But he was determined to buy peace irrespective of the cost. The cessation of
hostilities brought quick dividends as the resumption of social interaction
between the erstwhile foes created avenues for an exchange of ideas in an
atmosphere which conduced reflection on Muhammad’s message. Soon, many of his
prominent adversaries were to come to his side and a couple of years later,
Mecca was won over in what the Koran calls Fatah Mubin (the manifest victory).
The hermeneutical pivot in Maulana Wahiduddin Khan’s interpretation of Islam is
verse 41:34 of the Koran which says, “Good and evil are not equal. Repel evil
with what is best, and you will see that the one you had mutual enmity with
will turn as if he were a close friend”.
Political
Narratives
This
understanding of Islam flies in the face of the supremacist theology which is
at the root of Islamism or Islam as a political ideology. Wahiduddin Khan broke
away from Abul A’la Maududi’s theo-fascistic interpretation of Islam as a
totalitarian ideology which sought to instil in the Muslim psyche a sense of
entitlement for the domination of the world. He made a thorough critique of it,
and demonstrated its fallacy, in a tract, The Political Interpretation of
Islam.
Muslim
political narratives, predicated as they are on a sense of entitlement born of
an imperial past, have been brimming with grievances and resentments.

▶ _Source excerpt_:
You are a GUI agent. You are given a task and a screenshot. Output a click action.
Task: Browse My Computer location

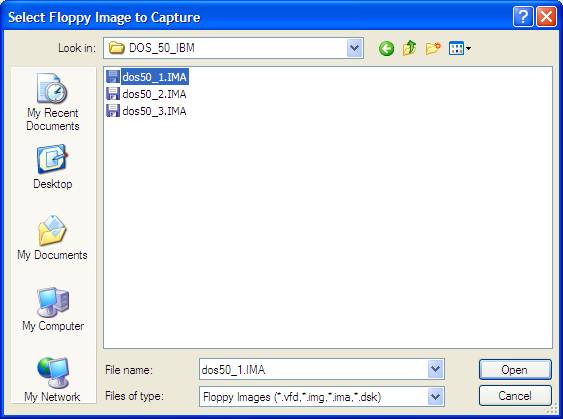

▶ _Direction 1_:
Using the Wahiduddin Khan excerpt, answer each question below on its own line, labeled (a), (b), and (c).
(a) Which verse of the Koran is the hermeneutical pivot in Wahiduddin Khan's interpretation of Islam?
(b) What does the Koran call the winning over of Mecca?
(c) In what tract did Wahiduddin Khan critique Maududi's interpretation of Islam?
▶ _Direction 2_:
Summarize the Wahiduddin Khan excerpt in two sentences.

▶ _Exercise solution 1_:
(a) Verse 41:34.
(b) Fatah Mubin (the manifest victory).
(c) The Political Interpretation of Islam.

▶ _Exercise solution 2_:
Wahiduddin Khan's interpretation of Islam pivots on Koran verse 41:34, which says to repel evil with what is best so that a former enemy turns as if he were a close friend. This understanding opposes the supremacist theology at the root of Islamism, and Khan broke away from Abul A'la Maududi's interpretation of Islam as a totalitarian ideology, critiquing it in a tract, The Political Interpretation of Islam.